A hole in the earth, a hole in your pocket

April 7, 2017
Issue 
The Warkworth mine in the Hunter Vally in NSW.

If we apply for a loan, we are subject to financial interrogation and if it looks like we will not be able to repay it the lender will not take the risk. It is reasonable to assume the same strict conditions apply when mining companies wish to buy or lease our land.

If they cannot afford to obey the mine rehabilitation conditions the government sets, it should not take the risk and allow the mine to operate. Yet with very few mines being rehabilitated and an environmental debt reaching billions of dollars, it is becoming apparent that we are just giving land away to be destroyed, and then footing the bill for its rehabilitiation.

Up to 53% of Australia is covered by mining or exploration licences. To convert an exploration license into a mining license it must meet Major Project approval conditions. Typically these include terms that say they must ensure the protection of the community, protect indigenous artefacts and culturally significant sites, rehabilitate any damaged land, protect endangered species, create environmental havens and regularly report on those processes for monitoring.

However, it has become clear that mining companies are not holding up their end of the bargain. Instead of rehabilitating mine sites, mining companies have found loop-holes to avoid the true cost of rehabilitation.
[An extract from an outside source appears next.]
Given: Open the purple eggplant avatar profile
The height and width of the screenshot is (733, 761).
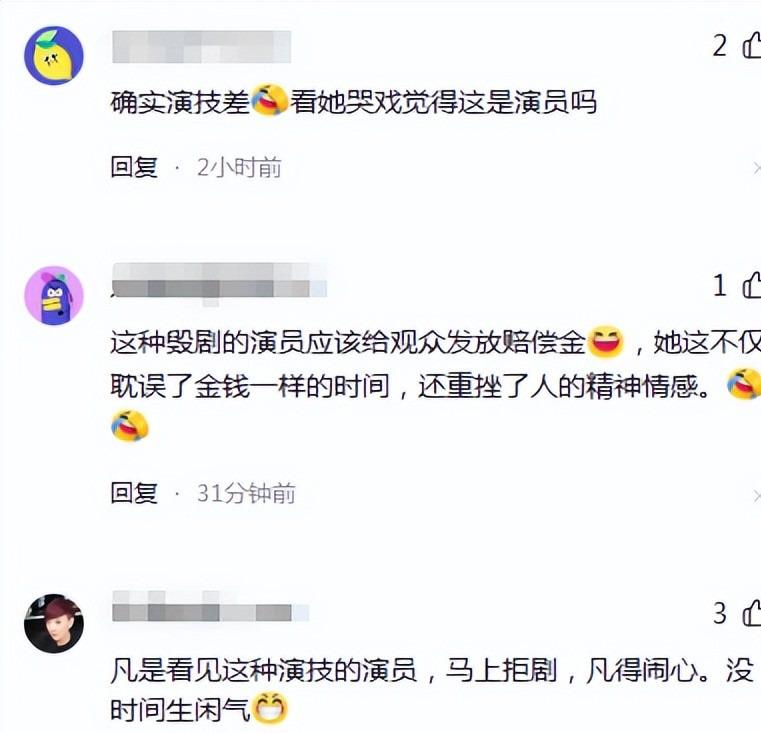Looking at the screenshot, I should pyautogui.click(x=54, y=295).
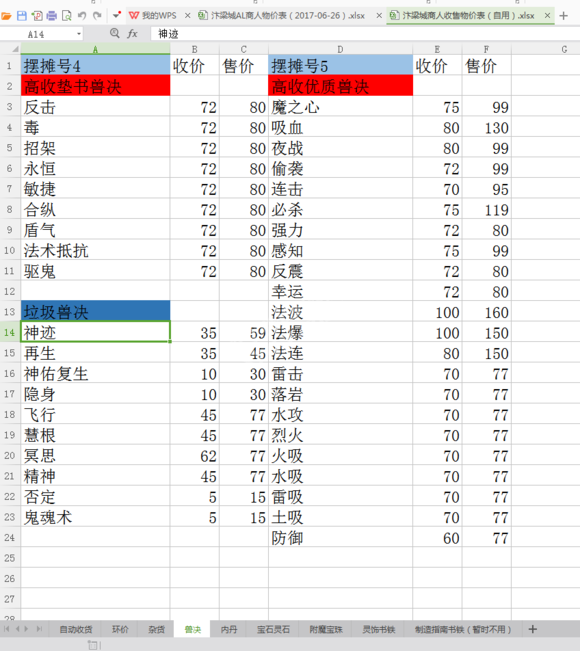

One strategy is to sell the mine to junior companies before formal closure, when the eventual rehabilitation cost would be known. This strategy was employed by Rio Tinto when it sold the Blair Athol mine for $1 to a junior mining company. The sale coincided with experts estimating the cost of rehabilitation would reach hundreds of millions of dollars. As a former owner, Rio Tinto only had to pay $80 million.
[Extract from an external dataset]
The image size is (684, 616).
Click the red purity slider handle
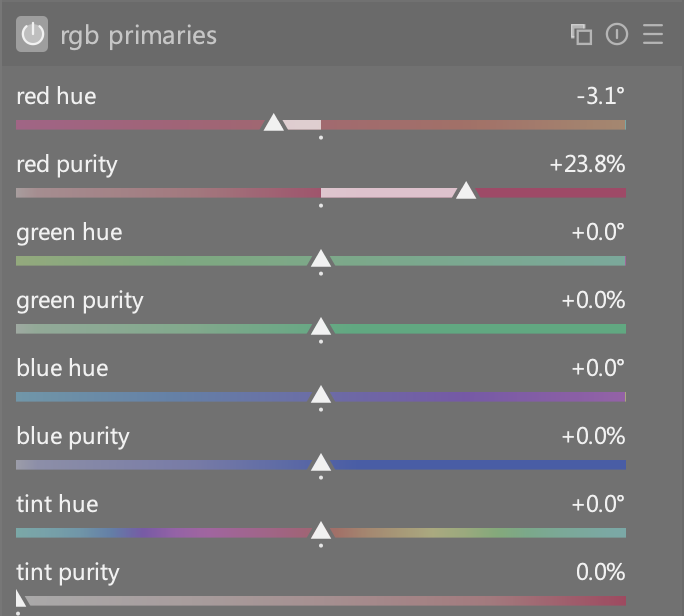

Another strategy is for mining companies to place the mine in a state of “care and maintenance”, a corporate trick that leaves a mine in limbo, as the cost of rehabilitation is not due until the mine formally closes.

Examples litter the countryside. The NSW government ignored the advice of experts at the Department of Planning, which said Whitehaven Coal should rehabilitate its final void to avoid the movement of heavy metals and acid soils. Instead, the public will be left with permanently scarred, toxic land, while Whitehaven Coal executives laugh all the way to the bank. With the land too toxic to farm and clean water sources drained or poisoned, the government will have no choice but to rehabilitate the mine area using tax-payers' money.

Mining companies are not just costing us endangered ecosystems, they are also ruining the lives of farmers and locals. There are many stories of people’s livelihoods being threatened or destroyed. One example is the farmers from Maules Creek, who are losing their livelihoods due to Whitehaven Coal’s mismanagement of rehabilitation, which allows uncontrolled animal populations to escape the mine site and destroy crops.

The land that mining is destroying is the land that supplies the food and water we need to survive. History has shown that this is not a temporary loss. When a company fails to rehabilitate a mining site, it is poisoning our access to land, food and water for generations to come.

When governments approve mines, a bond is secured to cover the cost of rehabilitation. But this bond often amounts to a fraction of the actual cost of returning the land to its pre-mine state.

A surprisingly common example is Anglo American’s Callide mine security bond of $114 million, about 20 cents for every tonne of coal sold. This was 10 times less than independent estimates for rehabilitation of $2 for every tonne of coal. The government will be forced to pay millions to make up the difference.

Even if we can turn a blind eye to the 50,000 abandoned mines littering our country, soon we will not be able to ignore the impact of the expansion of active mines on the economy. Thanks to unethical and greedy behaviour from the mining companies, Australia now finds itself on the brink of an ecological financial crisis.

The Queensland Auditor-General’s 2014 investigation into these practices resulted in a damning report. If we want continuing access to clean water and to grow our own food, Queensland’s rehabilitation debt of $3.2 billion will have to be paid by future generations of Queenslanders. Unsurprisingly, the NSW Auditor General is now pursuing a similar investigation.

Rather than just wait for an ecological financial crisis, we must urge governments to give out smarter environmental loans. If we must mine our land, we have to hold mining companies accountable. By requiring bonds that reflect the true cost of rehabilitation, we can take a single, simple step toward protecting the land.

[Paris Ericksen is currently working with the Leard Forest Research Node and Wando Conservation who are bringing people of all backgrounds up to the Leard Forest for citizen science projects.]